**Given passage:**
It'll come together for ya man, I know it


----------



## razors_edge (Jun 2, 2009)

NEELA said:


> It'll come together for ya man, I know it


thanks neels


----------



## porter314 (Mar 22, 2009)

Thats great I wish you the best just realize that it's a lifetime commitment but if you do you will get more out of it than anything else in your life. I have 3 boys and I could not get by without them.They teach me more than I teach them and not a day goes by that I don't thank god for them oh yeah almost forgot some times they make you feel like you're going crazy


----------



## razors_edge (Jun 2, 2009)

appreciate the support guys.....


----------



## American_Pit13 (Apr 23, 2007)

At least that boy has someone there for him so that he will be care for and raised properly. I have had to take family's kids before and it can get rough 9 since you are caught off guard) but it is worth it to know that child has a chance at a well rounded proper life.


----------



## los44 (Jun 1, 2008)

i think what you are doing is great! but......and dont take this personal but if your gonna do this make sure you dont do it half assed! dont step in then realize this might be harder than you thought or you just cant fulfill his needs. i know what its like having to step up, its not easy! giving up your life, your ways. you have to remember this is a life and what ever you do affects that life! 

i applaud your actions, it takes a real man to step up and raise another mans child be it for whatever reason. i wish you the best just make sure your going about it in the right way.:clap::clap::clap::clap:


----------



## razors_edge (Jun 2, 2009)

los44 said:


> i think what you are doing is great! but......and dont take this personal but if your gonna do this make sure you dont do it half assed! dont step in then realize this might be harder than you thought or you just cant fulfill his needs. i know what its like having to step up, its not easy! giving up your life, your ways. you have to remember this is a life and what ever you do affects that life!
> 
> i applaud your actions, it takes a real man to step up and raise another mans child be it for whatever reason. i wish you the best just make sure your going about it in the right way.:clap::clap::clap::clap:


thanks bro and i understand wha ur saying....i got my fiancee to help out man shes down like the ground


----------



## TrudiMyPitt (Jul 12, 2009)

Good luck with it! I know you're gonna be a great dad bro!


----------



## razors_edge (Jun 2, 2009)

TrudiMyPitt said:


> Good luck with it! I know you're gonna be a great dad bro!


thanks bro.....dang the dad word gives me a weird feeling


----------



## belindabone (Mar 4, 2009)

kuddos to you man.....doing things like that makes YOU a man.thanks for stepping up to the plate.

**Dataset excerpts:**
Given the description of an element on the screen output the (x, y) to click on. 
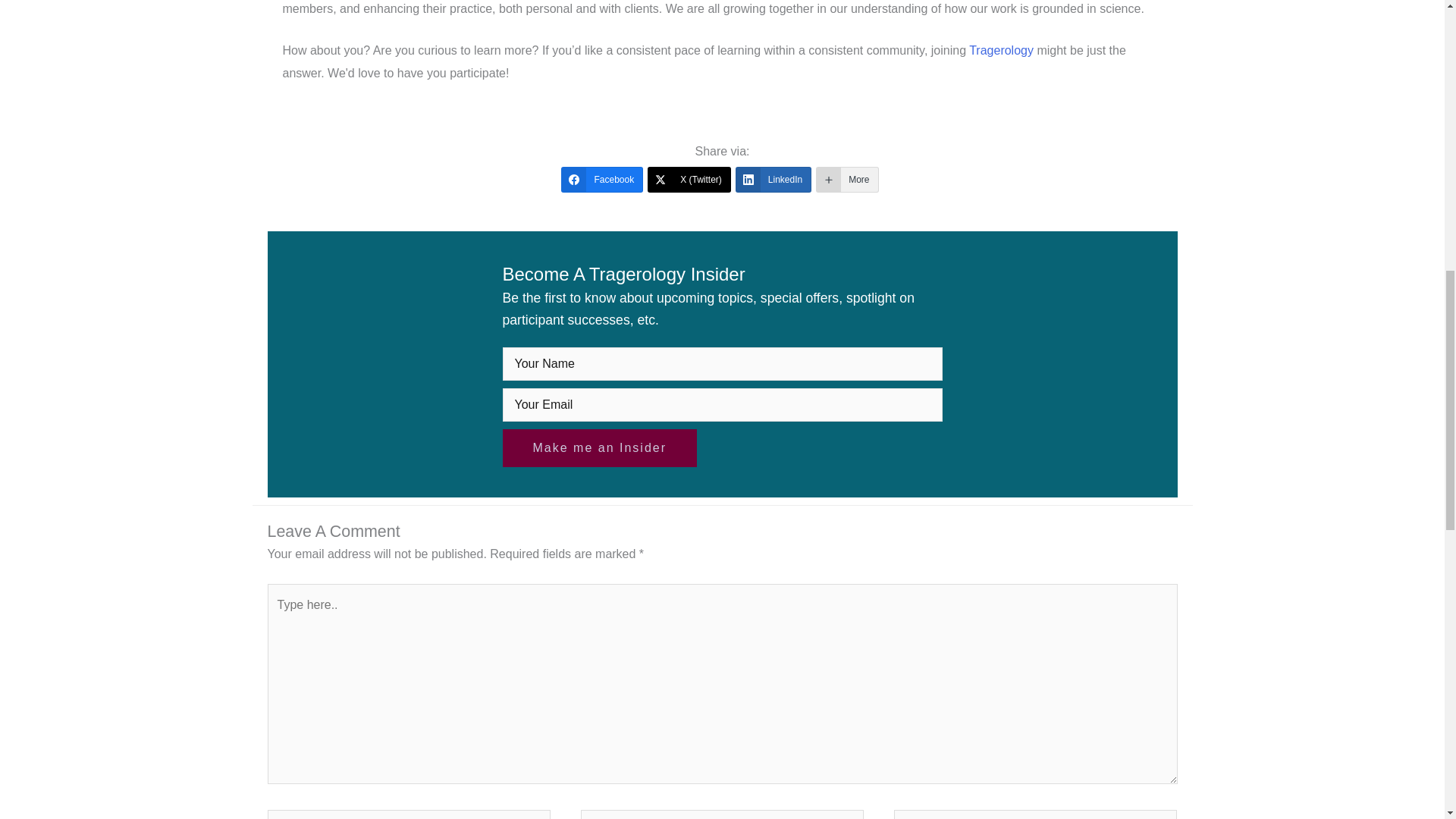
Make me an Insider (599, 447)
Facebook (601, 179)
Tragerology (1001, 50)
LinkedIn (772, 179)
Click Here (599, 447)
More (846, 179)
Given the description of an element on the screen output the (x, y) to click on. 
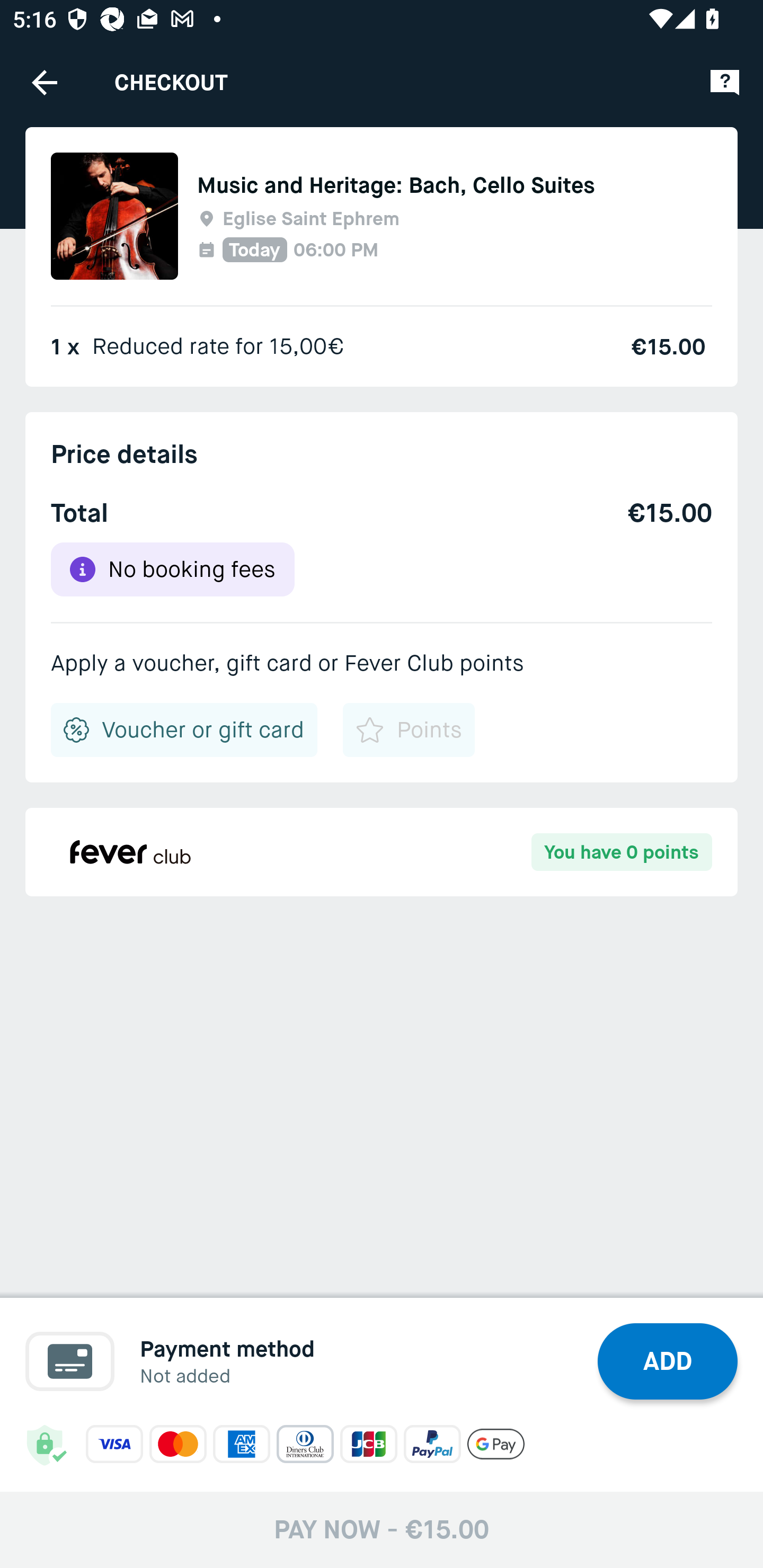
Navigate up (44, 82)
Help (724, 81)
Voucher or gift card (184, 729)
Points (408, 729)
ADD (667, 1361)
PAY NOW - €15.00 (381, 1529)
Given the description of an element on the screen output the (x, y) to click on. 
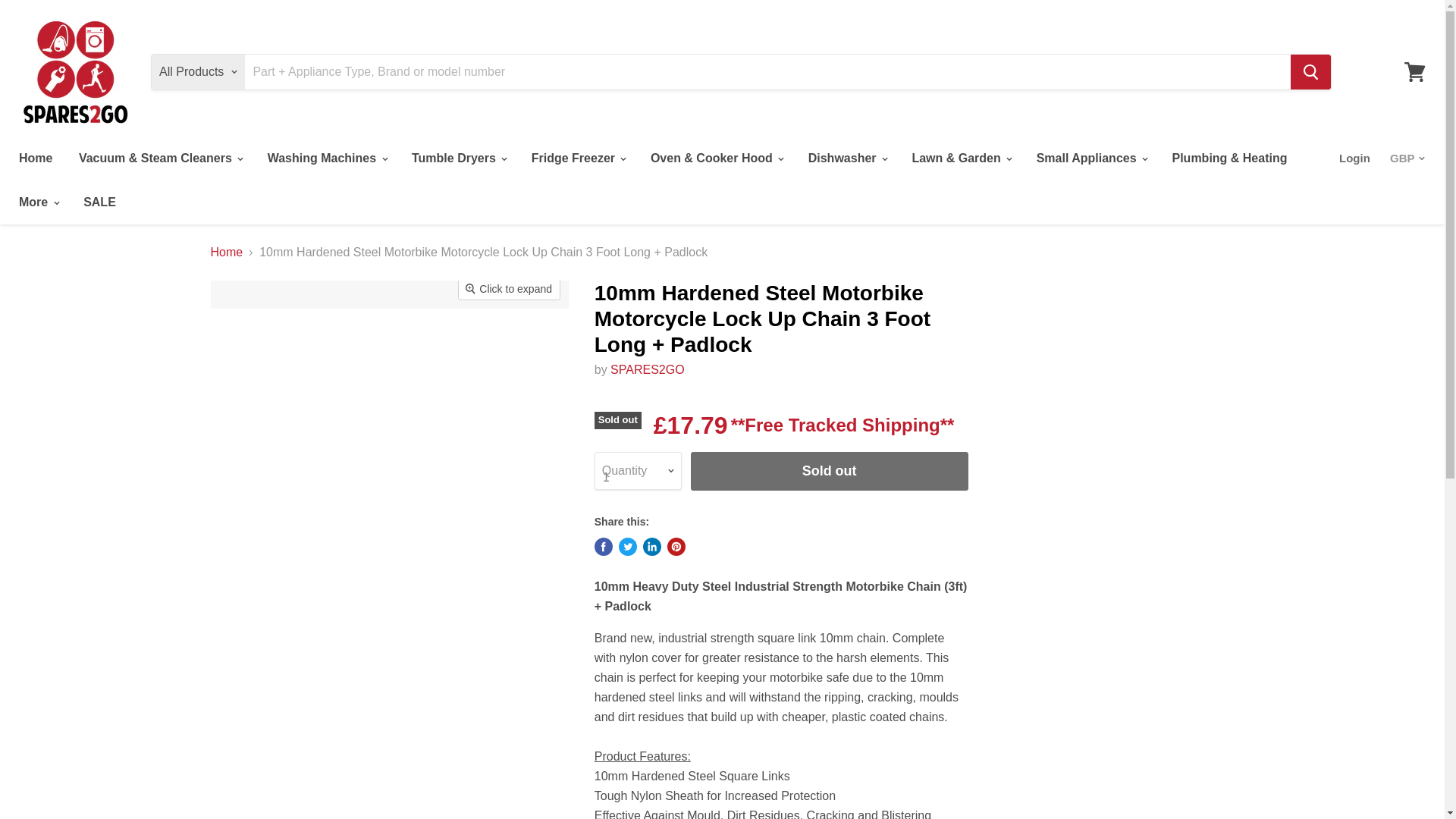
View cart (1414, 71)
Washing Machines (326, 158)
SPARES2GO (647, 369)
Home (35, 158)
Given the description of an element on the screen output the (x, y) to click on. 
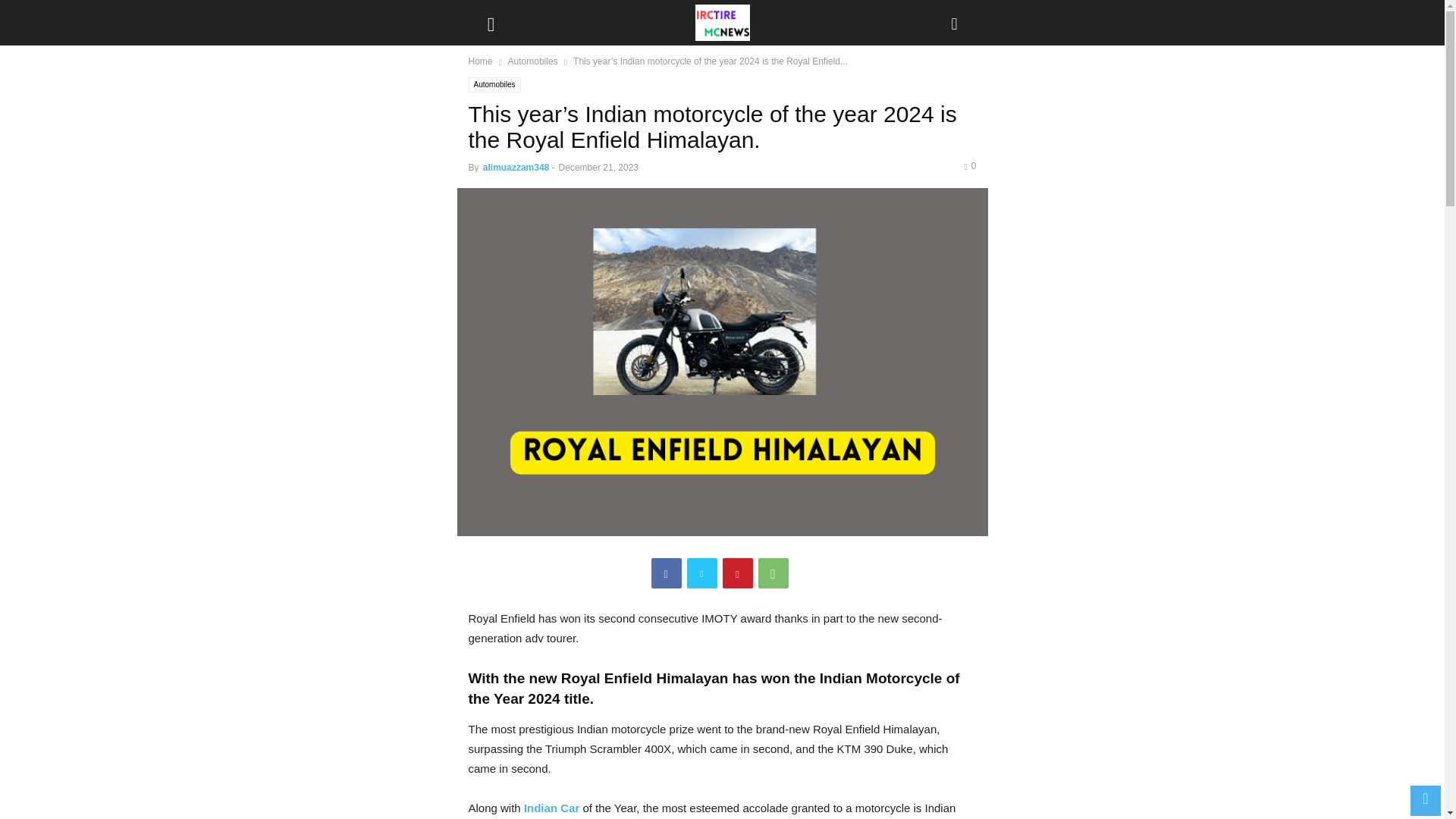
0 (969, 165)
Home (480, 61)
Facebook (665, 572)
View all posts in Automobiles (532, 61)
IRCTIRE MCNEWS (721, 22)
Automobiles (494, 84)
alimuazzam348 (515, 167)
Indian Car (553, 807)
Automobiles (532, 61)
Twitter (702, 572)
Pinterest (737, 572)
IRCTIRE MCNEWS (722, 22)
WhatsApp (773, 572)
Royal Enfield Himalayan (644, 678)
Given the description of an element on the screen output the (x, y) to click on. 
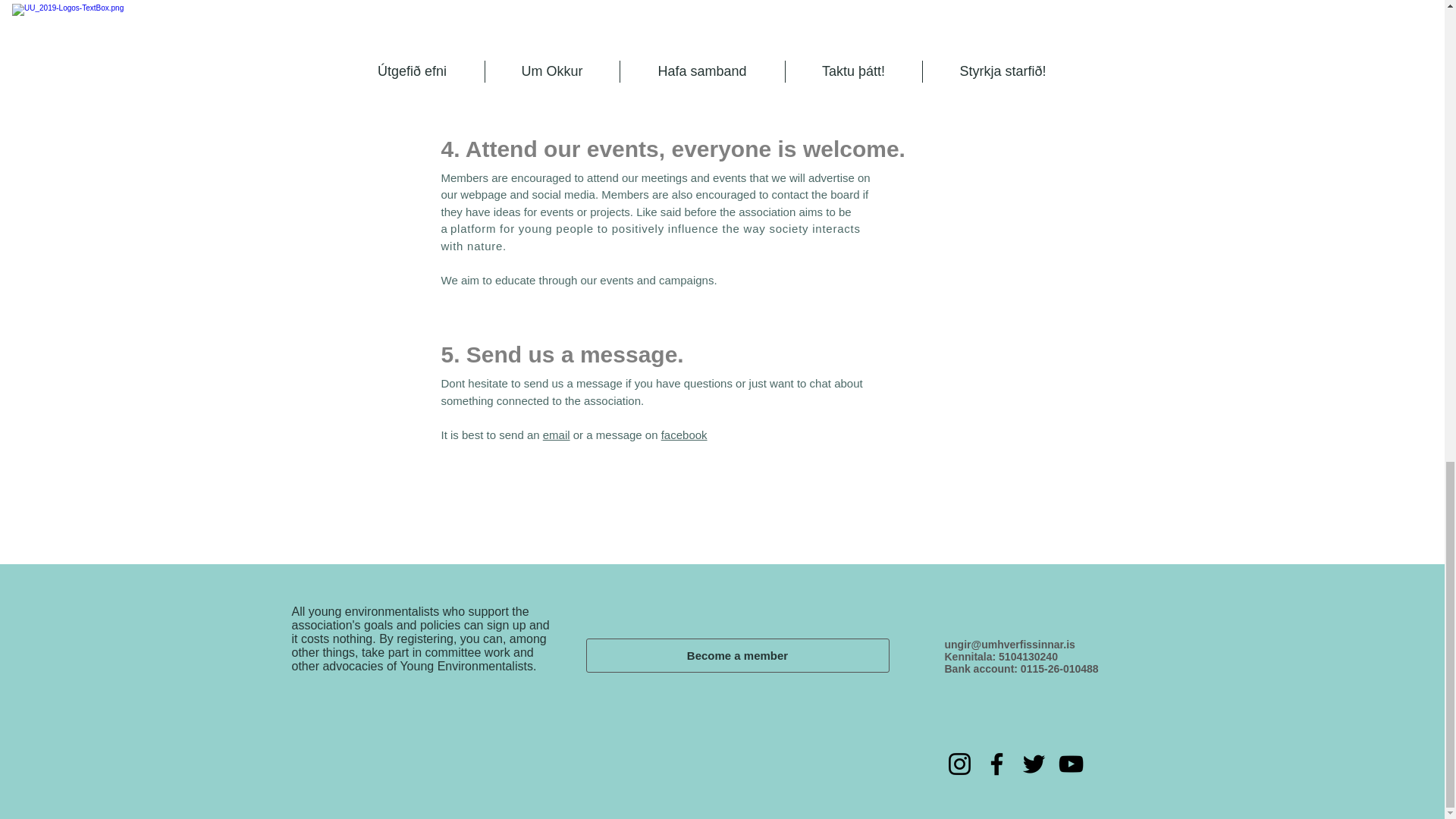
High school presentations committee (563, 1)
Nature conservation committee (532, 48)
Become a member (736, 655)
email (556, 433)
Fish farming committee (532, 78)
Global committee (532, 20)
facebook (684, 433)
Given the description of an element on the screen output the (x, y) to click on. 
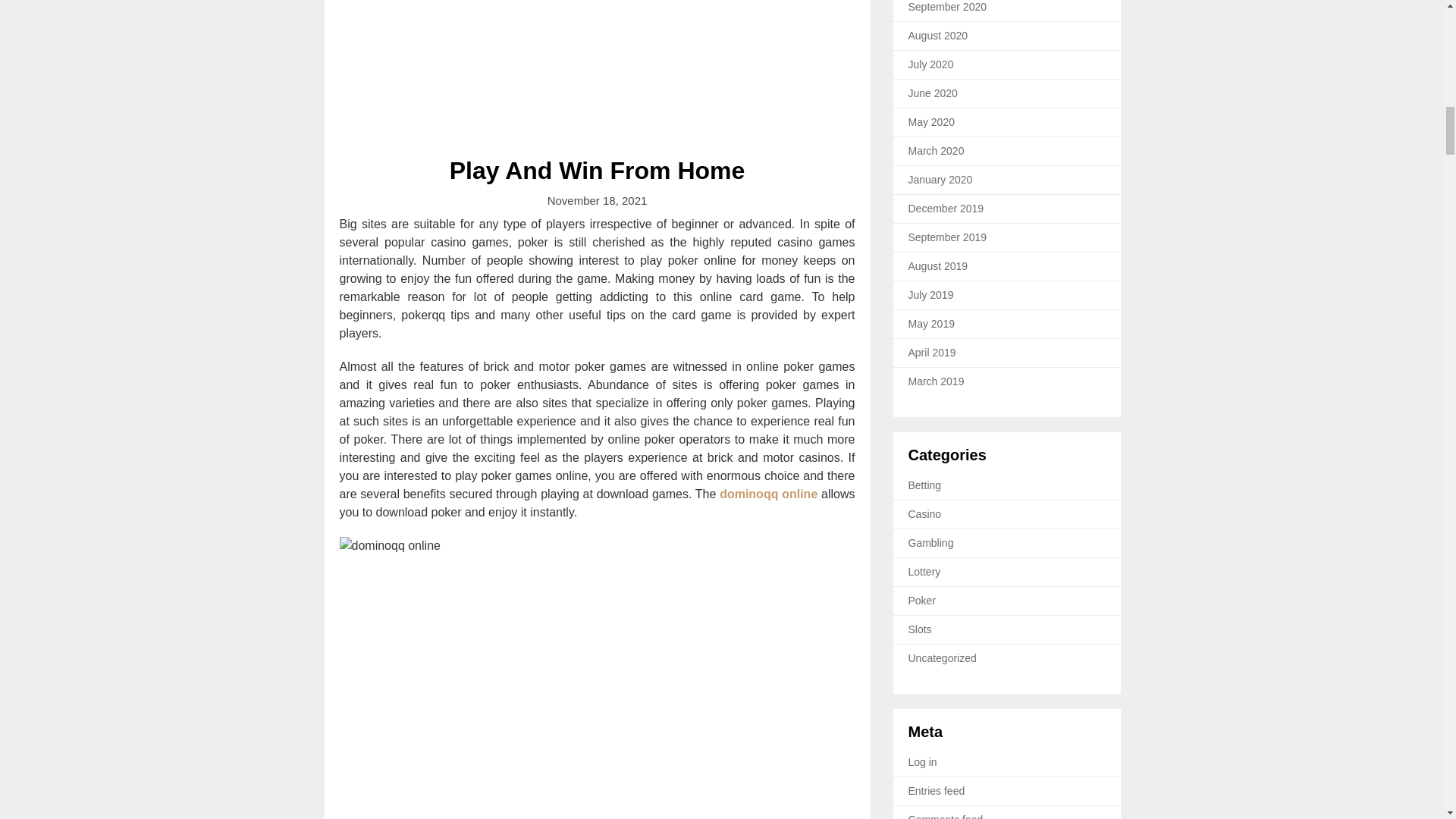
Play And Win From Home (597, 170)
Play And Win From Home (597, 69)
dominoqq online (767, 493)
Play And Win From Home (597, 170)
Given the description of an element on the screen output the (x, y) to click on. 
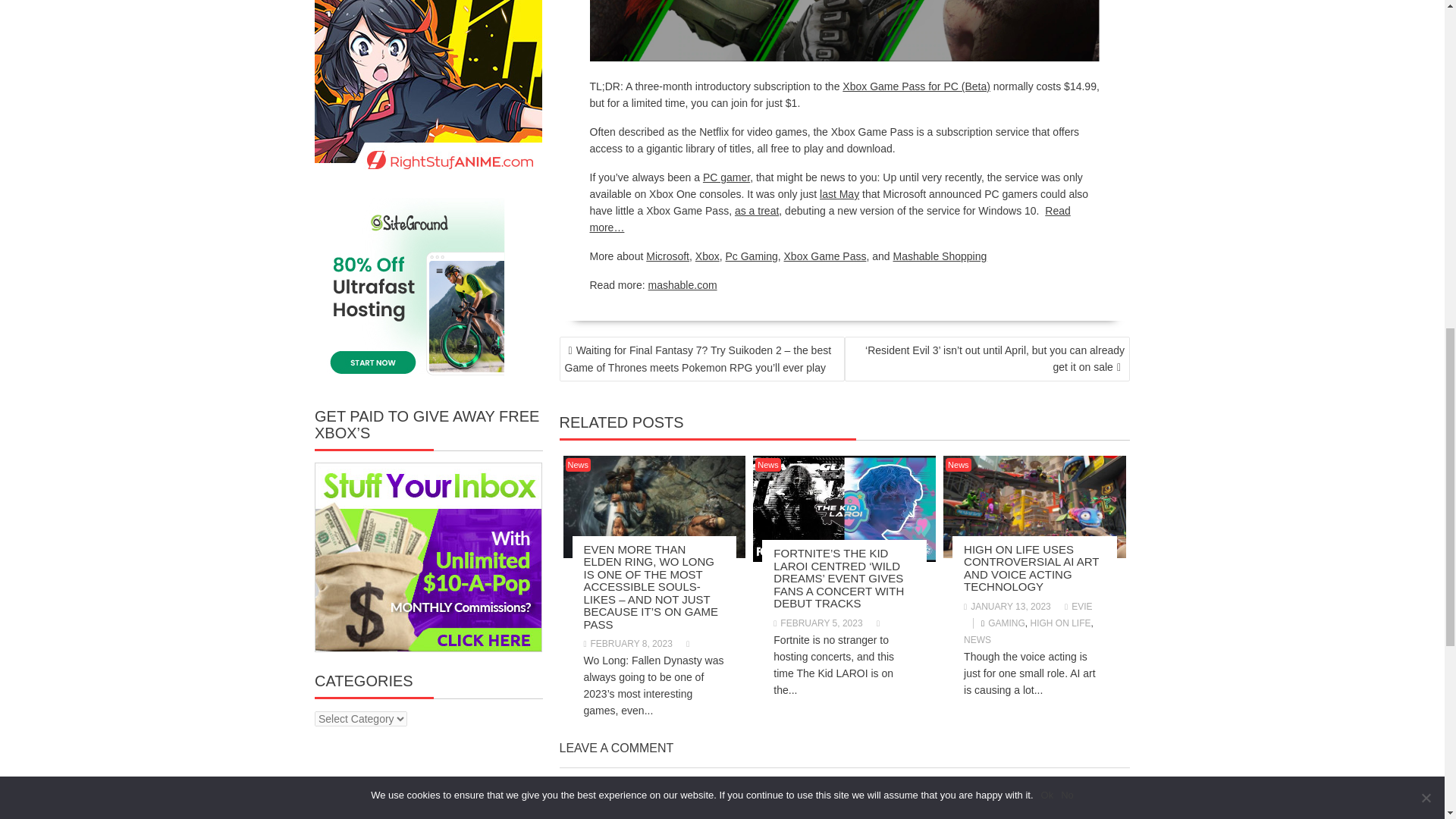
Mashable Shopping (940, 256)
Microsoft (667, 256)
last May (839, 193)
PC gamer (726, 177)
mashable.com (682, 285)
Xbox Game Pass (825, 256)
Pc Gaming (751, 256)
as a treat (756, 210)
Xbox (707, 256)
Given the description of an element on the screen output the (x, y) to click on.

**Exercises:**
[1] Return the stretch from "## American_Pit13 (Apr" through "rounded proper life." in the forum thread about stepping up to raise a child, copied word for word.
[2] Resume the forum thread about stepping up to raise a child, picking up right after its final post.

**Task-by-task answers:**
[1]
## American_Pit13 (Apr 23, 2007)

At least that boy has someone there for him so that he will be care for and raised properly. I have had to take family's kids before and it can get rough 9 since you are caught off guard) but it is worth it to know that child has a chance at a well rounded proper life.

[2]
----------



## performanceknls (Apr 4, 2009)

Your a great man for stepping in and keeping your promise! Everything has a way of working out!


----------



## bluefamily (Aug 8, 2007)

RIGHT ON!!!!! I am proud of you for follwing through on your commitment. Don't know if you've considered it but maybe your were supossed to get your car keys locked in the car??? God has his funny ways..at least the way I think...(not to shove anything down your throat.)


----------



## meganc66 (Mar 6, 2009)

very true blue, i think all things happen for a reason. it was very sad (obviously) that your close friend was killed, but hopefully now you can do what you promised and one day when he's graduating from high school and going to college, you're going to be soosososo proud. personally, i think when i am ready i'd like to adopt, i feel that there are so many children out there that just are born with it rough, and thank god there's people out there like you that will take in a child and care for them to the best of your ability.

good luck, it's going to be rough but you can make it 
keep us updated  he's a cuuuutie!


----------



## razors_edge (Jun 2, 2009)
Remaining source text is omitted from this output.